Strange Bedfellows: Elizabeth Warren & The Wall Street Journal

Accountability

June 18, 2015

By Mary Nguyen Barry

The Wall Street Journal released an exposé today on our stunningly defective higher education accreditation system.

warren-wsj

 

Via public records requests, the Journal asked for accreditation reports on colleges with extremely low graduation rates. They found “evaluation” comments wholly unrelated to student outcomes:

  • For the University of Maine at Augusta, which hasn’t had a graduation rate above 20% since 2004, accreditors wrote: “Students consistently reported, ‘we love this place’…[due to the] caring and supportive faculty and staff.”
  • Accreditors failed to note that Bluefield State College in West Virginia has failed to have a graduation rate above 25% since 2006. Instead, they noted that the new electronic signs on campus might be difficult for students to read while driving.
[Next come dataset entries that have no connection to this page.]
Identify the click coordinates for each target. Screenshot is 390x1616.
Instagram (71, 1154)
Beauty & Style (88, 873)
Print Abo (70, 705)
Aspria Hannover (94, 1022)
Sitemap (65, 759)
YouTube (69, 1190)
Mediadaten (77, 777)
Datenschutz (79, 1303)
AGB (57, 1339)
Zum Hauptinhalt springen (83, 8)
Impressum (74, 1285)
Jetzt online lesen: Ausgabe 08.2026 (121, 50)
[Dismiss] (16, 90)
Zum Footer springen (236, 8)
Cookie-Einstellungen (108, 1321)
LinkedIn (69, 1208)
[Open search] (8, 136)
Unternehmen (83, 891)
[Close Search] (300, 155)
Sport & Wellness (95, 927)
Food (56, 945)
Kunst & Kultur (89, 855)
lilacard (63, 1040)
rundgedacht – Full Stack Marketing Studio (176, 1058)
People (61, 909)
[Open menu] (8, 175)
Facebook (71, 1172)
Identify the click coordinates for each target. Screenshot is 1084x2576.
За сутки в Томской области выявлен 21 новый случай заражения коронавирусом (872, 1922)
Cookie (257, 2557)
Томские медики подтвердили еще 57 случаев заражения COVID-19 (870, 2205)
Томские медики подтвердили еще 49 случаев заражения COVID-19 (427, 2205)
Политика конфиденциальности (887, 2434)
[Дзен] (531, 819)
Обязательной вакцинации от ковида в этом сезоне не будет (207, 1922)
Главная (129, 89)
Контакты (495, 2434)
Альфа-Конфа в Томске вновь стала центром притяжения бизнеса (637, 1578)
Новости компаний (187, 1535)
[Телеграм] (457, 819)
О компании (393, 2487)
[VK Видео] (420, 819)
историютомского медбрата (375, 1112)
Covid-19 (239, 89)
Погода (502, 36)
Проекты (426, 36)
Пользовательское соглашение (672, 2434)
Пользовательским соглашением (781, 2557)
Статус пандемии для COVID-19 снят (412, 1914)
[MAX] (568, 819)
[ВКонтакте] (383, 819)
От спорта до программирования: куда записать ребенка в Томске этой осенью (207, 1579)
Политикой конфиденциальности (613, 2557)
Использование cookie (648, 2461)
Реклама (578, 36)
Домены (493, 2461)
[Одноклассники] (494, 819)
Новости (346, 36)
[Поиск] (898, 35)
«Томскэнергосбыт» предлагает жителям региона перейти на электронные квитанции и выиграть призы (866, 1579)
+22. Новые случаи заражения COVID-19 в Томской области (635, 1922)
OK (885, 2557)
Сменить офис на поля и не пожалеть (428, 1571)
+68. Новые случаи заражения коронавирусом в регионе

The most damning response came from the President of the Southern Association accrediting agency. When the Journal asked if a college with a 10% graduation rate can do a good job, Belle Wheelan said: “It can be a good school for those 10% who graduate.” She also said that accreditors don’t follow “bright lines” when assessing performance because students enter college with different levels of academic preparation, resources, and goals.

Well, it turns out there is a way to set bright line minimum standards for college performance — even when considering colleges with different levels of student preparation and resources. As our previous analysis found, 9 times out of 10, a college with a graduation rate below 15% falls in the bottom of peer colleges serving similar students with similar academic credentials. In other words, 9 times out of 10, a student can fare much better attending another institution.

Related: The Soft Bigotry of Low Expectations Has No place in K-12 or Higher Education

Senator Elizabeth Warren nailed it at yesterday’s Senate HELP committee higher education accreditation hearing when she said:

[The Education Department] has power to cut off aid to fraudulent schools long before students are hurt and taxpayer dollars are wasted. If they don’t want taxpayers to pay for discharges when students get cheated, [department officials] should invest the time and resources early to make sure predatory schools never cheat those students in the first place.

That’s in line with what my colleague, Michael Dannenberg, and I previously recommended: minimum responsibility requirements for colleges to receive federal student financial aid dollars. We submit and The New York Times editorial page endorsed that under-resourced colleges ranking in the bottom five percent on graduation rates and default rates (15 percent and 28 percent, respectively) be given time and assistance to improve, but soon thereafter, absent improvement, be barred from receiving additional financial aid dollars. Students and taxpayers cannot be harmed indefinitely.

Related: Preventing the Next Corinthian, by Michael Dannenberg

Since there clearly seems to be a lack of interest, engagement, and will among the accreditors, we need more voices – like Senator Warren’s (D-MA), Senator Patty Murray (D-WA), and Senator Chris Murphy (D-CT) – at the federal level to push the U.S. Department of Education to embrace precisely the bright line, Tough Love standards that our higher education system desperately needs.

None of us can afford any more Corinthians.